>>> This is the first part (1/2) of our interview with Paul Sonderegger <<<
We have an excellent interview with big data strategist Paul Sonderegger from Oracle at ‘Oracle Big Data and Analytics Summit’ in Istanbul – Turkey.
Hi, Paul. Could you tell us about yourself, first of all, please?
I am a big data strategist at Oracle. What I do at Oracle is to lead the company’s research on data capital, involves talking with heads of various product groups in data management, integration, analytics, applications both in the cloud and on-premise pulling those pieces together in all these technologies interact. I spend time with our customers helping them understand how the changing world of data changes the way the companies compete.
You say that big data is changing everything. Could you tell us about what is big data? What kind of data collected means big?
It seems that there are as many definitions of big data as there are companies who use it. Our definition, ‘Oracle’s definition of big data’ is very simple. Big data is the capture and the use of more data in more daily activities. Big data is not a particular technology. It’s not a specific solution not even one made by Oracle.
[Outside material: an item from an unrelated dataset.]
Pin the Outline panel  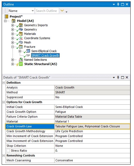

And, you don’t have to rise above a certain amount to say you have a big data or have a certain number of kinds of data to say you have big data.
The important thing about big data is companies are now capturing more data from more daily activities in lots of different shapes and sizes video, audio in addition to digital records, then using that data and much more ways using in new algorithms, analytics, and applications.
You said that digital data. Is video capturing also a data?
It can be. There is a funny little distinction here. There is a difference between digitization and datafication. Digitization is when you take something analog and turn it to digital. So it might have information on a piece of paper.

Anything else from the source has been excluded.